Industry: A rapid expansion of the manufacturing sector has been a key element of the growth experience of successful developing countries, especially Labour abundant ones. In this context, the Indian manufacturing sector exhibits many peculiarities. It contributes a rather small and stagnant share to GDP; its composition is more skewed towards skill and capital intensive activities compared to countries at similar levels of development, only a small share of employment in manufacturing is in the organized sector accounted for almost 70% of total manufacturing employment in 2009-10 and employment is heavily concentrated in small firms. The degree of concentration is much higher than in other Asian countries.
Services: Most of the service sector enterprises in India are in smaller or medium scale category, the non conducive Labour laws of the country not only discourage them from expanding in to big scale enterprises, they also do not provide them any encouragement to recruit labourers formally. This is why most of these units are managing their activities with the help of informal labourers. This not only hampers the growth and development of these industries, it also breeds high level of uncertainty of job among the informal Labourers. In India reforms are typically implemented only after they have been subject to a lot of debate and after some kind of political consensus is reached on them. It is therefore imperative that consensus building on Labour market reforms should start soon. It may take time to make polconsensus for fundamental reforms. In the meantime time, states could be allowed more flexibility to experiment without coming into conflict with central statues. Rigid labour laws are determined to be the key constraining factor in the creation of productive jobs. Existing permanent workers can continue till retirement with their privileges left untouched. The remaining workers could be encouraged to move into contractual employment that can be terminated but which gives the workers some protection – Recent times have seen more determined and patient attempts of labour reforms by the Government at the centre.
Government’s moves towards labour reforms are faced with increased opposition from the trade unions and the pol parties. Several good moves have come in this regard such as arrangement of health insurance for the labourers of the unorganized sector, pension schemes, amendment in the apprentice ship law, launch of the unified labour portal, employees insurance scheme, digitization of the EPF, changes in the bonus laws and reforms related to employment benefits of the contract labourers being the major ones. Job security has been a thorny issue in other countries, too. It is believed that in the absence of certain degree of safety net available to the workers enacting the right kind of labour reforms will be quite detrimental to the socio pol conditions of the country. Taking clues from the global experience experts suggest the Government to first put in place an effective bankruptcy law and unemployment benefit schemes for the workers.
★ ★ ★
* [YOUR TASKS]
• 1. In the passage on Indian labour reforms, what do experts advise the Government to put in place first?
• 2. Decide whether each statement agrees with the passage on Indian labour reforms, and back each yes or no with the deciding words from it. (a) Employment in Indian manufacturing is heavily concentrated in small firms. (b) The trade unions back the Government's labour reform moves. (c) Existing permanent workers would lose their privileges under the suggested approach.
• 3. Please retype the part of the passage on Indian labour reforms starting with "Industry: A rapid" and going on through "other Asian countries.".

* [SUPPLIED DATA]
★ ★ ★
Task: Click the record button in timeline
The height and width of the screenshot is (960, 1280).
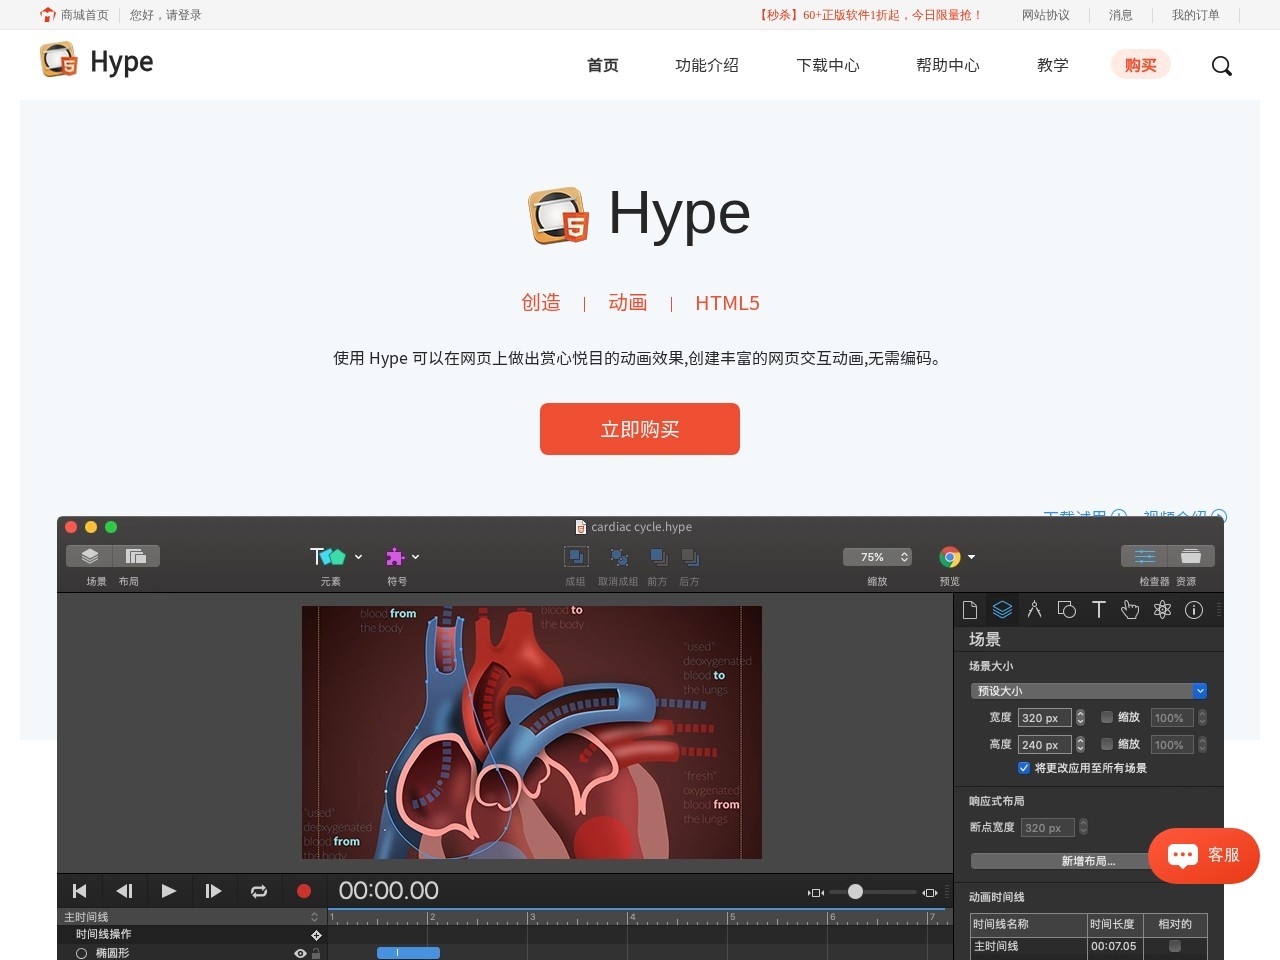Action: click(x=304, y=891)
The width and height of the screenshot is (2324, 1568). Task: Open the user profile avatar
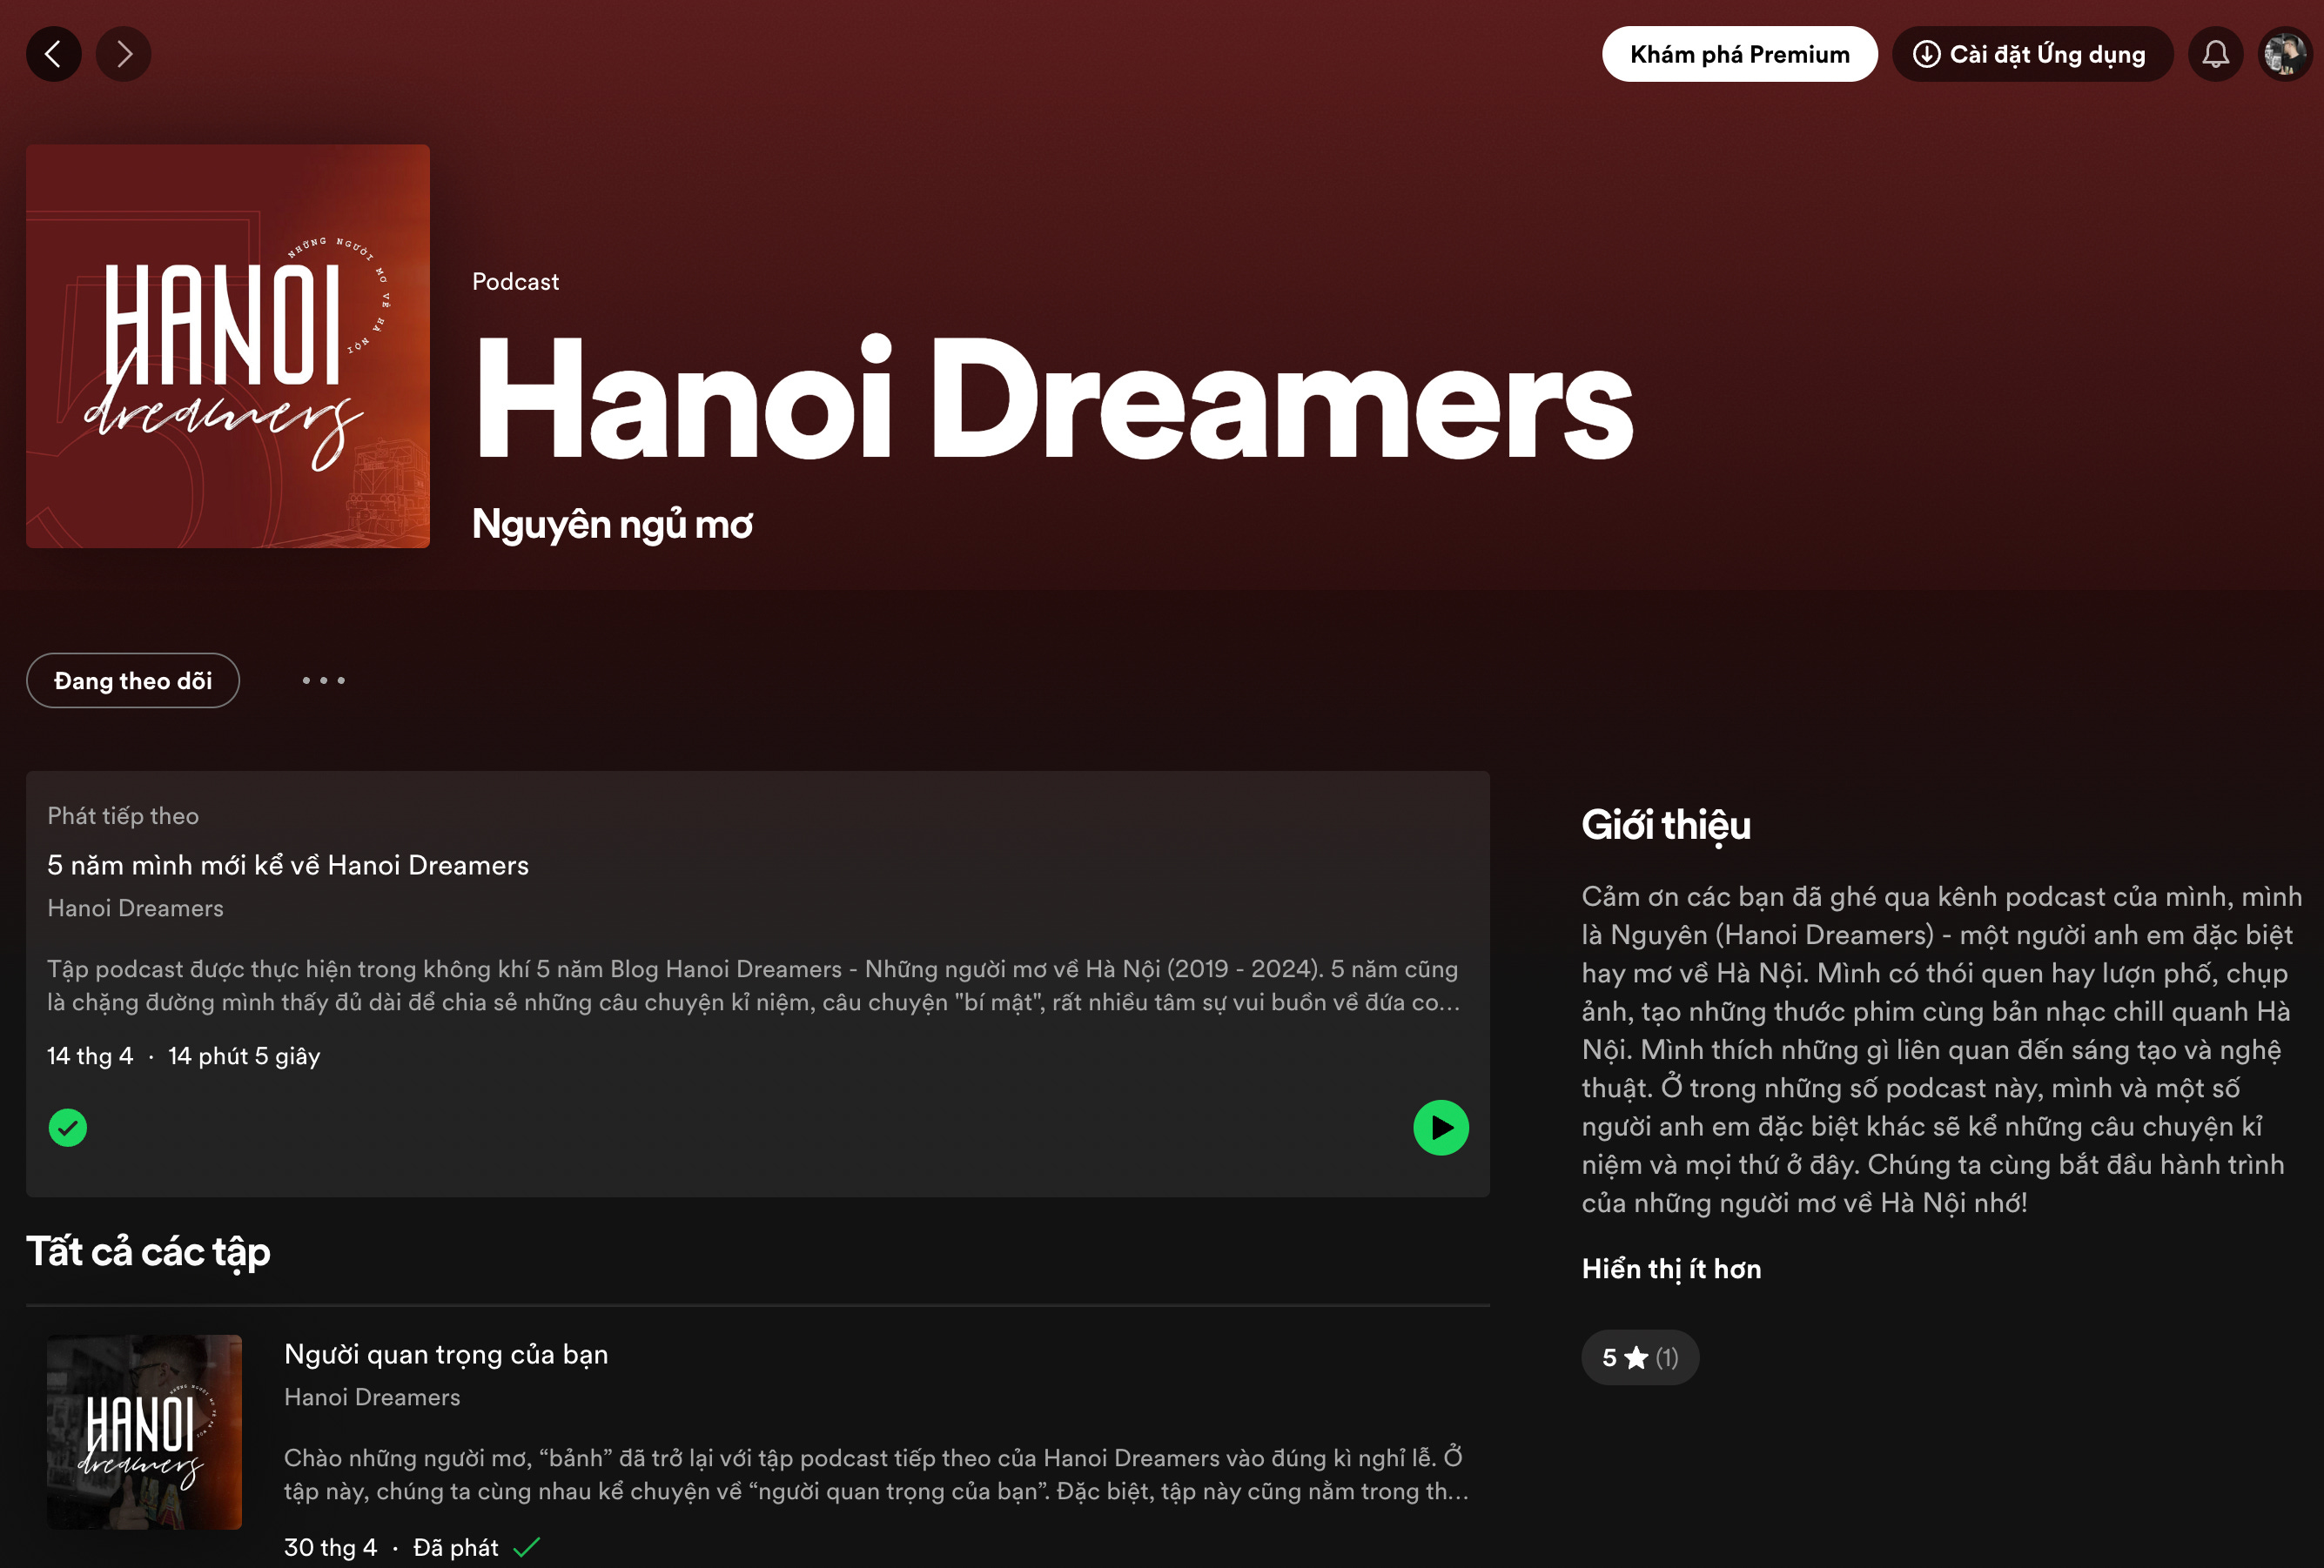[x=2285, y=54]
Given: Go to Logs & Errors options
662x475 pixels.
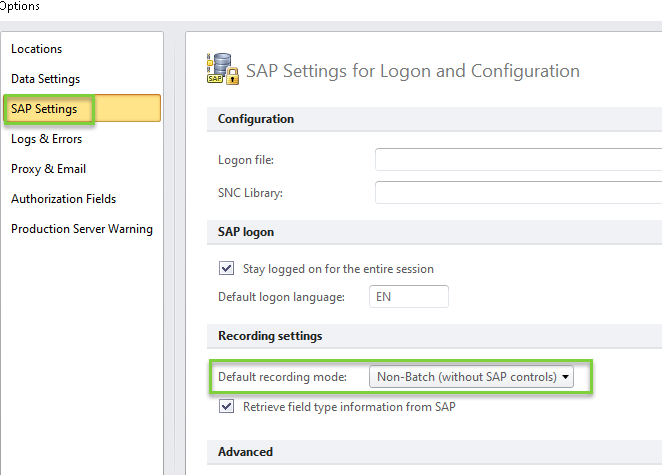Looking at the screenshot, I should pos(47,139).
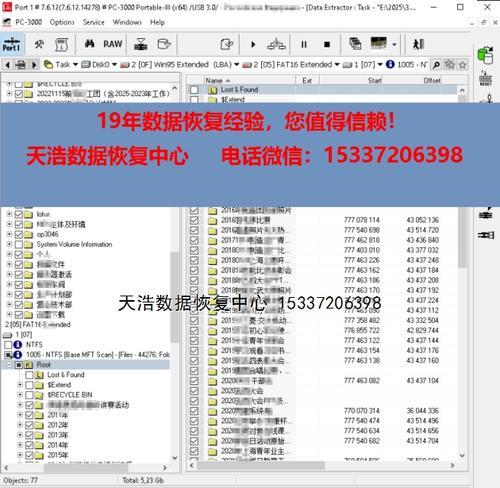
★ ★ ★
* [RESULTS FOR THE EXERCISE]
• 1. An effective bankruptcy law and unemployment benefit schemes for the workers.

• 2.
(a) Yes: "employment is heavily concentrated in small firms"
(b) No: "Government’s moves towards labour reforms are faced with increased opposition from the trade unions and the pol parties"
(c) No: "Existing permanent workers can continue till retirement with their privileges left untouched"

• 3.
Industry: A rapid expansion of the manufacturing sector has been a key element of the growth experience of successful developing countries, especially Labour abundant ones. In this context, the Indian manufacturing sector exhibits many peculiarities. It contributes a rather small and stagnant share to GDP; its composition is more skewed towards skill and capital intensive activities compared to countries at similar levels of development, only a small share of employment in manufacturing is in the organized sector accounted for almost 70% of total manufacturing employment in 2009-10 and employment is heavily concentrated in small firms. The degree of concentration is much higher than in other Asian countries.